◆ **DIRECTIVES**
1 > Reproduce the passage of the milestone report from "Chat with the MARM" to "of this feature.".
2 > According to the milestone report, which entities can BRAF interact with in the RAS model?

◆ **EXTRACT**
☆ ☆ ☆ ☆ ☆

ASKE-E Month 7 Milestone Report¶
Natural language dialogue interaction with EMMAA models¶
This month we developed a new feature that allows users to directly “chat” with an EMMAA model. The main idea is to make use of the CLARE dialogue system we have previously developed, and create custom instances of it, on demand, that load a given EMMAA model and conduct dialogue with respect to that model. An instance of the CLARE system is running on a remote server and can handle multiple independent user sessions simultaneously. Chat sessions are orchestrated through the Pusher framework (https://pusher.com/) which handles the real-time aspects of the chat interaction (initialize new user session, asynchronously listen to messages, deliver messages to connected clients, etc.). In EMMAA, we implemented a Pusher chat client which integrates into the main EMMAA dashboard. When clicking on the “Chat” button on the card representing a model on the EMMAA dashboard, a new page opens up where the user can put in their email (this is automatically populated if the user is logged in) and start the chat session. They can then talk about a variety of topics, including mechanisms represented in the given EMMAA model.
The image below shows the new “Chat” buttons on the EMMAA dashboard:
The screenshots below show dialogues with two different EMMAA models: the MARM model above and the RAS model below. The first question “what does BRAF interact with?” highlights the fact that in the two sessions, these questions are answered with respect to two different model contexts. In the MARM model, we find that “BRAF can interact with BRAF, RAF1, KRAS, MAPK1, and vemurafenib”, whereas in the RAS model, we find that “BRAF can interact with MAP2K1, SRC, KRAS, and BAD”.
Chat with the MARM model:
Chat with the RAS model:
A key feature of human-machine dialogue as implemented by CLARE is that it maintains dialogue context and can interpret and answer follow-up questions using co-references that refer to previous questions or answers. This allows exploring complex mechanisms, such as ones represented by EMMAA models, sequentially. This kind of sequential exploration with intuitive co-reference resolution would be difficult to implement using traditional form-based web interfaces.
The two dialogues above also demonstrate this context-aware co-reference resolution feature. For instance, the questions “are any of those small molecules?”, “are any of those kinases?” or “are there any drugs for any of those?” are all questions making use of this feature.
We plan to improve the rendering of some answers (bulleted lists, HTML formatting, etc.) in the coming weeks. We will also improve session management on the back-end to allow terminating sessions explicitly thereby freeing up resources. Finally, we plan to make more tutorials and demos available for this dialogue integration to help users make best use of it.

☆ ☆ ☆ ☆ ☆

◆ **DATA EXTRACT**

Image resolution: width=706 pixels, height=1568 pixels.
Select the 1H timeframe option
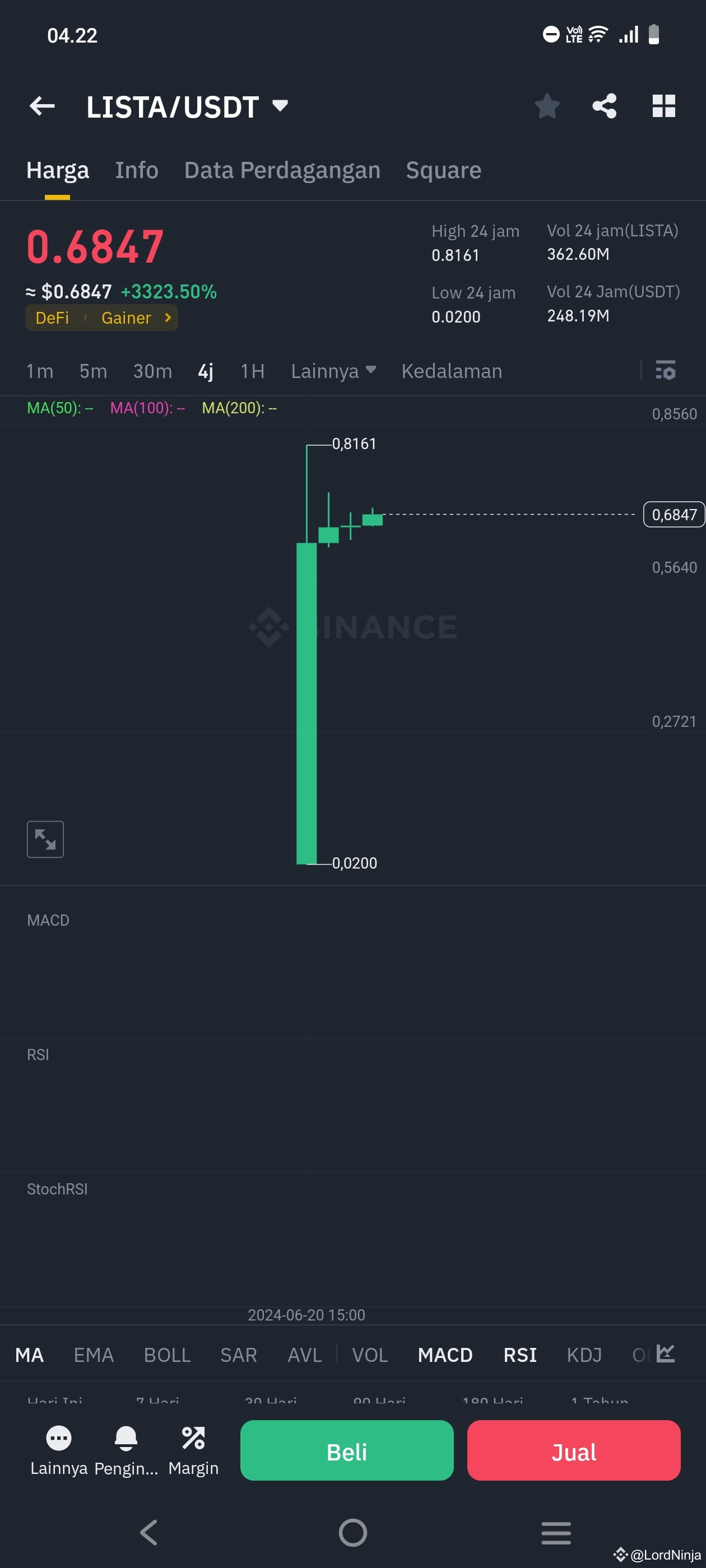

☆ ☆ ☆ ☆ ☆

◆ **SOLUTION LIST**
1 >
Chat with the MARM model:
Chat with the RAS model:
A key feature of human-machine dialogue as implemented by CLARE is that it maintains dialogue context and can interpret and answer follow-up questions using co-references that refer to previous questions or answers. This allows exploring complex mechanisms, such as ones represented by EMMAA models, sequentially. This kind of sequential exploration with intuitive co-reference resolution would be difficult to implement using traditional form-based web interfaces.
The two dialogues above also demonstrate this context-aware co-reference resolution feature. For instance, the questions “are any of those small molecules?”, “are any of those kinases?” or “are there any drugs for any of those?” are all questions making use of this feature.

2 > In the RAS model, BRAF can interact with MAP2K1, SRC, KRAS, and BAD.